==== INPUT RECORDS ====

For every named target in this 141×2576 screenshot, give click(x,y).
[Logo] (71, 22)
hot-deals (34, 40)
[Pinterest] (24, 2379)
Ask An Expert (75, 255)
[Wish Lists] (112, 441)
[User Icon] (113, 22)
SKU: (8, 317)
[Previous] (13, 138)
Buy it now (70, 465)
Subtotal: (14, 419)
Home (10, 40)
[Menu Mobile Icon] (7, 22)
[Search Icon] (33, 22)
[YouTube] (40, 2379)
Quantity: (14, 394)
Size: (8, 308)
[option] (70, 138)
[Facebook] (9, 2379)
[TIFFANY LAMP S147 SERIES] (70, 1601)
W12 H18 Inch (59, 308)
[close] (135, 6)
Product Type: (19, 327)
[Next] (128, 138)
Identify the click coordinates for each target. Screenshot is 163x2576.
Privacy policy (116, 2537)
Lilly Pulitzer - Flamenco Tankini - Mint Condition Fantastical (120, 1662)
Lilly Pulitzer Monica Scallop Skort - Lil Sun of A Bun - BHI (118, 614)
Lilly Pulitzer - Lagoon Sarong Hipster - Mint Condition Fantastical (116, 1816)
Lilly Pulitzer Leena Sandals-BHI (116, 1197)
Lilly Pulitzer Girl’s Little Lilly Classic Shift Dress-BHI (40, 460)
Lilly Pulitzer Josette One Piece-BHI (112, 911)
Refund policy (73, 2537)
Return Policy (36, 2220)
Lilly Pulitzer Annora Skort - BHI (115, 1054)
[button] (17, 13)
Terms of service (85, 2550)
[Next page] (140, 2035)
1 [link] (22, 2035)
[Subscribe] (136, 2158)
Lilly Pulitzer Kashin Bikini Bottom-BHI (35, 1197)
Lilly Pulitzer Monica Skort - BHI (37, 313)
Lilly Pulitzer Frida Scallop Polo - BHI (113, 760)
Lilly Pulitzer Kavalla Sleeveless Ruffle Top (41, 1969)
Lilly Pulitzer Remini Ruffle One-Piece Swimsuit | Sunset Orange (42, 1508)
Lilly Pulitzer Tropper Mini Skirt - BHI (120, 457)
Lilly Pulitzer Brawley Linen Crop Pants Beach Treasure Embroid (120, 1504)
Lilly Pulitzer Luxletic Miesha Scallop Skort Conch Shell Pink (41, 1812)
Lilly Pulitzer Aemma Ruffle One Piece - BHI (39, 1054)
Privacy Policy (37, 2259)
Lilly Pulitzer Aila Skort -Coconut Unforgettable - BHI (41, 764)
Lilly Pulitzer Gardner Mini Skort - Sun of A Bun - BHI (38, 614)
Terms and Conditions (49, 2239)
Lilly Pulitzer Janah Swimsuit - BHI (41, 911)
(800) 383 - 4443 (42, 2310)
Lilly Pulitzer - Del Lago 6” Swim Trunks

====

> [AIM OF THE TASK] So that the data stays intact, repeat all of it exactly.

> [SOLUTION TO THE EXERCISE]
For every named target in this 141×2576 screenshot, give click(x,y).
[Logo] (71, 22)
hot-deals (34, 40)
[Pinterest] (24, 2379)
Ask An Expert (75, 255)
[Wish Lists] (112, 441)
[User Icon] (113, 22)
SKU: (8, 317)
[Previous] (13, 138)
Buy it now (70, 465)
Subtotal: (14, 419)
Home (10, 40)
[Menu Mobile Icon] (7, 22)
[Search Icon] (33, 22)
[YouTube] (40, 2379)
Quantity: (14, 394)
Size: (8, 308)
[option] (70, 138)
[Facebook] (9, 2379)
[TIFFANY LAMP S147 SERIES] (70, 1601)
W12 H18 Inch (59, 308)
[close] (135, 6)
Product Type: (19, 327)
[Next] (128, 138)
Identify the click coordinates for each target. Screenshot is 163x2576.
Privacy policy (116, 2537)
Lilly Pulitzer - Flamenco Tankini - Mint Condition Fantastical (120, 1662)
Lilly Pulitzer Monica Scallop Skort - Lil Sun of A Bun - BHI (118, 614)
Lilly Pulitzer - Lagoon Sarong Hipster - Mint Condition Fantastical (116, 1816)
Lilly Pulitzer Leena Sandals-BHI (116, 1197)
Lilly Pulitzer Girl’s Little Lilly Classic Shift Dress-BHI (40, 460)
Lilly Pulitzer Josette One Piece-BHI (112, 911)
Refund policy (73, 2537)
Return Policy (36, 2220)
Lilly Pulitzer Annora Skort - BHI (115, 1054)
[button] (17, 13)
Terms of service (85, 2550)
[Next page] (140, 2035)
1 [link] (22, 2035)
[Subscribe] (136, 2158)
Lilly Pulitzer Kashin Bikini Bottom-BHI (35, 1197)
Lilly Pulitzer Monica Skort - BHI (37, 313)
Lilly Pulitzer Frida Scallop Polo - BHI (113, 760)
Lilly Pulitzer Kavalla Sleeveless Ruffle Top (41, 1969)
Lilly Pulitzer Remini Ruffle One-Piece Swimsuit | Sunset Orange (42, 1508)
Lilly Pulitzer Tropper Mini Skirt - BHI (120, 457)
Lilly Pulitzer Brawley Linen Crop Pants Beach Treasure Embroid (120, 1504)
Lilly Pulitzer Luxletic Miesha Scallop Skort Conch Shell Pink (41, 1812)
Lilly Pulitzer Aemma Ruffle One Piece - BHI (39, 1054)
Privacy Policy (37, 2259)
Lilly Pulitzer Aila Skort -Coconut Unforgettable - BHI (41, 764)
Lilly Pulitzer Gardner Mini Skort - Sun of A Bun - BHI (38, 614)
Terms and Conditions (49, 2239)
Lilly Pulitzer Janah Swimsuit - BHI (41, 911)
(800) 383 - 4443 (42, 2310)
Lilly Pulitzer - Del Lago 6” Swim Trunks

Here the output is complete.